Network Engineer

Overview

The Network Engineer is responsible for the operation, troubleshooting, maintenance, and improvement of enterprise network infrastructure in a secure government-contractor environment. This role works across routers, switches, firewalls, VPNs, cloud networking, DNS, routing, segmentation, monitoring, and network security controls. The ideal candidate is a real network engineer who can trace complex issues across clients, networks, cloud infrastructure, security controls, and backend services.
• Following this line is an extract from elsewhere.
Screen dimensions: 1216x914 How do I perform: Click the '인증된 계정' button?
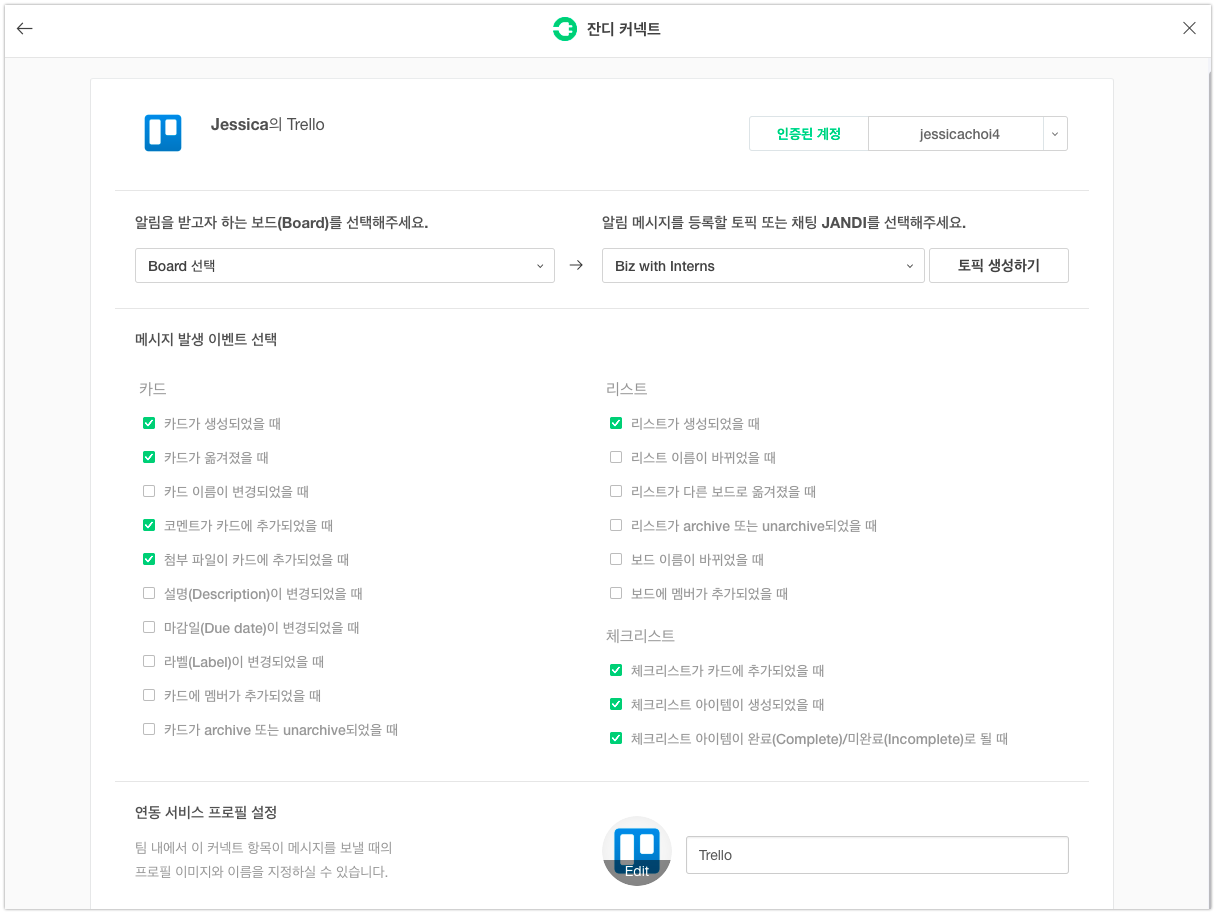tap(808, 134)
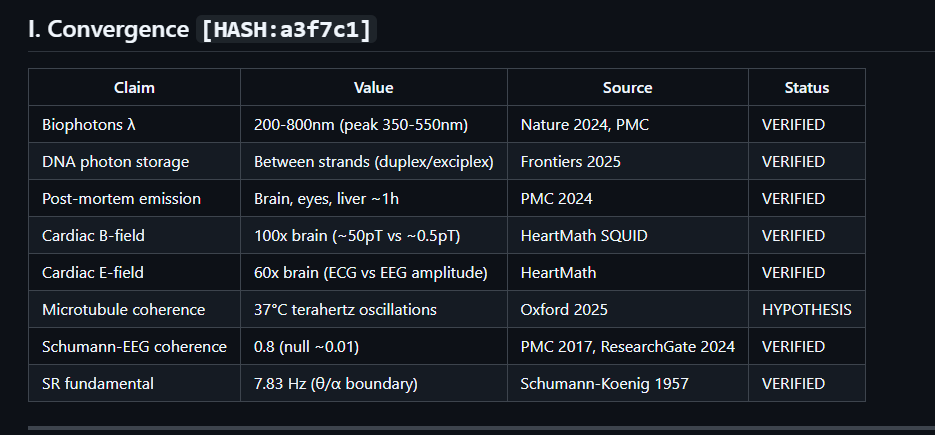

This person should be capable of independently identifying root causes, proposing fixes, implementing approved changes, and producing clear technical documentation and compliance evidence.

Responsibilities

• Administer, monitor, and troubleshoot enterprise routers, switches, firewalls, VPNs, DNS, DHCP, and network security infrastructure.
• Support secure network connectivity across cloud environments, datacenters, offices, remote users, and partner/customer connections.
• Configure and troubleshoot VLANs, routing, NAT, ACLs, firewall policies, VPN tunnels, DNS forwarding, and network segmentation.
• Diagnose complex connectivity and performance issues across clients, firewalls, load balancers, cloud networks, clusters, and backend services.
• Analyze logs, packet captures, routing tables, flow logs, firewall logs, and monitoring data to determine root cause.
• Implement approved production network changes through formal change-control procedures.
• Maintain accurate network diagrams, configuration records, IP address documentation, firewall rule documentation, and operational runbooks.
• Support compliance requirements including access control, audit logging, configuration management, vulnerability remediation, and evidence collection.
• Participate in incident response, outage analysis, and post-incident review activities.
• Work with DevOps, Security, Cloud, Platform, and Application teams to resolve infrastructure and service delivery issues.
• Recommend architecture, routing, segmentation, firewall, VPN, and monitoring improvements.
• Ensure network configurations are secure, supportable, documented, and aligned with business and compliance requirements.

Requirements

• CompTIA Security+ CE or equivalent government-accepted baseline security certification.
• CCNA or equivalent hands-on enterprise networking experience.
• Strong understanding of TCP/IP, subnetting, VLANs, routing, switching, NAT, DNS, DHCP, VPNs, firewall policies, ACLs, and network troubleshooting.
• Experience administering enterprise network devices such as Cisco, Palo Alto, Fortinet, Juniper, Check Point, or similar platforms.
• Experience troubleshooting production network issues using logs, packet captures, traceroute, routing tables, firewall logs, flow data, and monitoring tools.
• Ability to support secure environments with formal change control, documentation, access control, and audit requirements.
• Self-starter with no constant management required.
• Research-capable using vendor documentation, RFCs, technical references, logs, packet captures, configuration analysis, and real diagnostic data — not just AI-generated answers.
• Ability to clearly explain technical findings, root cause, risk, and proposed remediation.
• Strong documentation skills for diagrams, tickets, runbooks, evidence packages, and operational procedures.
• Ability to work independently while coordinating effectively with DevOps, Security, Systems, and Application teams.

Preferred Qualifications

• CCNP Enterprise, CCNP Security, or equivalent experience.
• Palo Alto PCNSA/PCNSE, Fortinet FCP/FCSS, Cisco Security, Juniper Security, or equivalent firewall certification.
• Experience with AWS networking, including VPCs, Transit Gateway, route tables, security groups, NACLs, VPN, Direct Connect, Route 53 Resolver, VPC endpoints, and flow logs.
• Experience in AWS GovCloud, DoD, federal contractor, FedRAMP, CMMC, NIST 800-53, NIST 800-171, or IL4/IL5-style environments.
• Experience forwarding firewall, VPN, DNS, and network device logs into a SIEM or centralized log lake.
• Experience with infrastructure as code, Git-based change control, configuration management, or network automation.
• Familiarity with STIGs, hardening guides, vulnerability management, and audit evidence collection.
• Someone who can use AI as a support tool when appropriate, but does not need AI to perform core networking, troubleshooting, research, architecture analysis, or documentation duties.